Литмир - Электронная Библиотека
A
A

— Дошли до Харькова. А тут… в окружение попали наши, послали на танках выручать их. Там меня и ссадили.

— Как?

Ольга не спускала дышащих зрачков с Андрея, сглатывала сухо. Слушая Андрея, она думала не о попавших в окружение солдатах и танках, посланных им на выручку, а о лютом морозе, темноте, снегах, жалела Андрея и страдала сама, пугалась и переспрашивала непонятное ей.

Андрей украдкой отмечал перемены в Ольге: округлилась в плечах, груди волнующе-женственно пополнели. И с лица сменилась, будто новое понесла в себе что-то.

— Очень просто. — Ноздри Андрея шевельнулись, потянул в себя тепло, придвинулся со стулом и прижался спиной к горячему стояку печи. — Холод выходит из меня, — смущенно пояснил свою слабость. — Разрывом снаряда сбросило меня с брони. Очнулся — не ворохнуться. Рука и нога. А мороз!.. Небо — как стекло, аж звенит. Звезды помаргивают, как из проруби. Ну что? Чувствую, заметает меня в сугроб. И не крикнуть: свои или немцы рядом — не знаю. Утром колхозницы нашли меня. Приволокли в село. А тут и наши… окруженцев выводили.

— А если б не колхозницы?

Жесткий рот Андрея изломался, углом поехал на сторону.

— Не знаю. Без «если» на войне не бывает. Там все по-другому переживается.

С улицы доносился шум воды, квохтали на пригреве куры у порога. На ставнях под застрехой шумно дрались воробьи.
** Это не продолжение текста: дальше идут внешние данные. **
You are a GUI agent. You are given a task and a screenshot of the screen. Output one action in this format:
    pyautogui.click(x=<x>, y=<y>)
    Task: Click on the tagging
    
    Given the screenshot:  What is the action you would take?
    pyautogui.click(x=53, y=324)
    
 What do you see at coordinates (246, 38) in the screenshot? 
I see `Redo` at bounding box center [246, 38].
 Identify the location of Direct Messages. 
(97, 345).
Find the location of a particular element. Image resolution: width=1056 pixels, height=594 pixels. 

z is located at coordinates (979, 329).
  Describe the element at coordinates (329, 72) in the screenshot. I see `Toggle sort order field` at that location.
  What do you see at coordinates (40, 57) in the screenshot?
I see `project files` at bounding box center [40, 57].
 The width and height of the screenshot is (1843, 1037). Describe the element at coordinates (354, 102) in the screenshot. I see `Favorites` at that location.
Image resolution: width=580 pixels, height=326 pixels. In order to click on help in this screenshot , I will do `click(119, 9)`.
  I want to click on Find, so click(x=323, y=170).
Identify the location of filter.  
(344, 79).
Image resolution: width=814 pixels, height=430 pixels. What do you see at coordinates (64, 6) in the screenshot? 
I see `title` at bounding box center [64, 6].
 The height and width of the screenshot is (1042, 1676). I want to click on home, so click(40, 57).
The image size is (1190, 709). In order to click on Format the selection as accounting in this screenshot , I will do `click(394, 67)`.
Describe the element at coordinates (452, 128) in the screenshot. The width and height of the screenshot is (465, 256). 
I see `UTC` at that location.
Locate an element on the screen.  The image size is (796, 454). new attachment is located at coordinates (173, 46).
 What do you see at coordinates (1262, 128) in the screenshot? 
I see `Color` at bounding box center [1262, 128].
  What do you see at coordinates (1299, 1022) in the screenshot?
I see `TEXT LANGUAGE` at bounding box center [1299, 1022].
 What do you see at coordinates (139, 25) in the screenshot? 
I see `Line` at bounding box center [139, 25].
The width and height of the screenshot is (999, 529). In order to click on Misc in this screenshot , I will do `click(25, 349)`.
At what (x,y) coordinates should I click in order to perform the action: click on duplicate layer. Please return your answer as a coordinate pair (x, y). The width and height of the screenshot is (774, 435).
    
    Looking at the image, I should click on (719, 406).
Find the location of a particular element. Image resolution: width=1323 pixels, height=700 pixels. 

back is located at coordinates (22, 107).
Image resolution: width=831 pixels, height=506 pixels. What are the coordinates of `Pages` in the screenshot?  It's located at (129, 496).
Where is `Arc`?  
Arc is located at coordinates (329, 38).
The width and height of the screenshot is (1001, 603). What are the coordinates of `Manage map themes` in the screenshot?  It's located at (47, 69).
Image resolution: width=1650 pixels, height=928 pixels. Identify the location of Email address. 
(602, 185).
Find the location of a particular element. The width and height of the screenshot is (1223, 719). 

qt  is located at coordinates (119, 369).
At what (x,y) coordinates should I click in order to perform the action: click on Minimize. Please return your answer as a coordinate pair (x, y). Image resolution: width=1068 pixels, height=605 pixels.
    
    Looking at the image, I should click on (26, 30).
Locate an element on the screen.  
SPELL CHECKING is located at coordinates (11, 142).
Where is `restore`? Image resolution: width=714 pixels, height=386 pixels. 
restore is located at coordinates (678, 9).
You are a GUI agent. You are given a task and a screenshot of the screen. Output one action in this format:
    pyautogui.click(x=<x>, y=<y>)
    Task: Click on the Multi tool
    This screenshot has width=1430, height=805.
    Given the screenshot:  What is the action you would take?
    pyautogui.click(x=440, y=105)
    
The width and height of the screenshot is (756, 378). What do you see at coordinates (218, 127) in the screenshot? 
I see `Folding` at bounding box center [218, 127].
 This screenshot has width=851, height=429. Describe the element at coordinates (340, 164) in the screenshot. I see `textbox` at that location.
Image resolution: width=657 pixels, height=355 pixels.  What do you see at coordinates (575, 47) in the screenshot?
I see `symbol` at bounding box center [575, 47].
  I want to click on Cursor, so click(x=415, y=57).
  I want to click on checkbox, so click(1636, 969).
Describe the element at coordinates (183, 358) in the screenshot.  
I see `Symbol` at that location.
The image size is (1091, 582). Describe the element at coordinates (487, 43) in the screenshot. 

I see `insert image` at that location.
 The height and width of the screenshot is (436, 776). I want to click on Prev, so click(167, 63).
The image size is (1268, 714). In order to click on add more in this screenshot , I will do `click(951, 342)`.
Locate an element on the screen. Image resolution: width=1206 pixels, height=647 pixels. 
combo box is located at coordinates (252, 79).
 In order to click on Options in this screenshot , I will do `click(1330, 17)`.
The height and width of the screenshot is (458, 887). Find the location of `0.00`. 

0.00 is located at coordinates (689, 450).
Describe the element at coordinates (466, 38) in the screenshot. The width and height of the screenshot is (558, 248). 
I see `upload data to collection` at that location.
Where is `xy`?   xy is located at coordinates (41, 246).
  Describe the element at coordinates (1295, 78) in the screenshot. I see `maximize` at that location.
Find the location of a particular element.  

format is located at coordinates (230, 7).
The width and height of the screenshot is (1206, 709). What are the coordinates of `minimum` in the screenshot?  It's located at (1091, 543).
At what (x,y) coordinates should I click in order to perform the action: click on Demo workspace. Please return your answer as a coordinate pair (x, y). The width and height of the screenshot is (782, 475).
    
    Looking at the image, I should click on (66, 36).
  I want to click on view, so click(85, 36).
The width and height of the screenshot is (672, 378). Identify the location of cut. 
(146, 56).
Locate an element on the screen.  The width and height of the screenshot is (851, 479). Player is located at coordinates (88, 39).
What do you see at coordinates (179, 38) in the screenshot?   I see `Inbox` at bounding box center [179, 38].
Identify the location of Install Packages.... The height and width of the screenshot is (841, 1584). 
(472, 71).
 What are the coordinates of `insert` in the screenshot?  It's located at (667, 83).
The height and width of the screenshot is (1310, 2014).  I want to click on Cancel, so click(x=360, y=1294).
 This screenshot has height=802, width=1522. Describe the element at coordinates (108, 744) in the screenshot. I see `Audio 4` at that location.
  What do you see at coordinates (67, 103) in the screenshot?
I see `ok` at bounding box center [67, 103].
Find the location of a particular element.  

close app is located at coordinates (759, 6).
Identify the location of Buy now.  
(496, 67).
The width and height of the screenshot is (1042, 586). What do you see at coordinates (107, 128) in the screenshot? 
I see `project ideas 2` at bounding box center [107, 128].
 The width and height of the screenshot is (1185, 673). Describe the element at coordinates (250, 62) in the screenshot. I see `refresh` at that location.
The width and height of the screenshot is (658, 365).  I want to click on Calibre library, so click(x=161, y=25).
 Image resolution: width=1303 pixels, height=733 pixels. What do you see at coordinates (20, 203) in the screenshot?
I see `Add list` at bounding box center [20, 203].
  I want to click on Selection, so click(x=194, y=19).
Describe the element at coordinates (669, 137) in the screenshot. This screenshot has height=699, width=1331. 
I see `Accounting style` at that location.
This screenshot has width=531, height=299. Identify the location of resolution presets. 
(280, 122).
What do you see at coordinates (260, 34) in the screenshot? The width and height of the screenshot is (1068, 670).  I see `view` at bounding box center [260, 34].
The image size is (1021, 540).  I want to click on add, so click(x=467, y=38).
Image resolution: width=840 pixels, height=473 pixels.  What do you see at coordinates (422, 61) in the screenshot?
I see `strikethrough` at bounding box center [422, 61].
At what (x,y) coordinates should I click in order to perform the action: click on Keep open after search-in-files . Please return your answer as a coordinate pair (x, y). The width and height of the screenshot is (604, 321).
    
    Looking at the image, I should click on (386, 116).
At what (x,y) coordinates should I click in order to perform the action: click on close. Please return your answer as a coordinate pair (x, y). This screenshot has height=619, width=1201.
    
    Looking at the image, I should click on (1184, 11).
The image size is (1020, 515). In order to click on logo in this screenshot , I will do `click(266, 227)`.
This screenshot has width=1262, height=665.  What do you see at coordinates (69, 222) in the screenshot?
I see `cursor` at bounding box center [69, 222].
— Там получил? — Ольга дотянулась, погладила пальцами ордена и медали на груди Андрея.

— Это за лето сорок второго года. Этот тоже за Дон, а эти, — звякнул двумя медалями, — за разное.

— Скоро вешать некуда будет, братушка.

— Цыц, непутевая! — строго прицыкнула на кухни Филипповна на дочь. — Нехай чистый, да живой вертается.

— Тоже скажете, мама. Скольки приходили: у Андрюшки больше всех.

— Сын Раича, бухгалтера, в герои выбился, — заметила постно Марья Ейбогина, убрала подсолнечную лузгу с губ. Своих в армии у нее никого не было, но она тоже прошла с бабами послушать.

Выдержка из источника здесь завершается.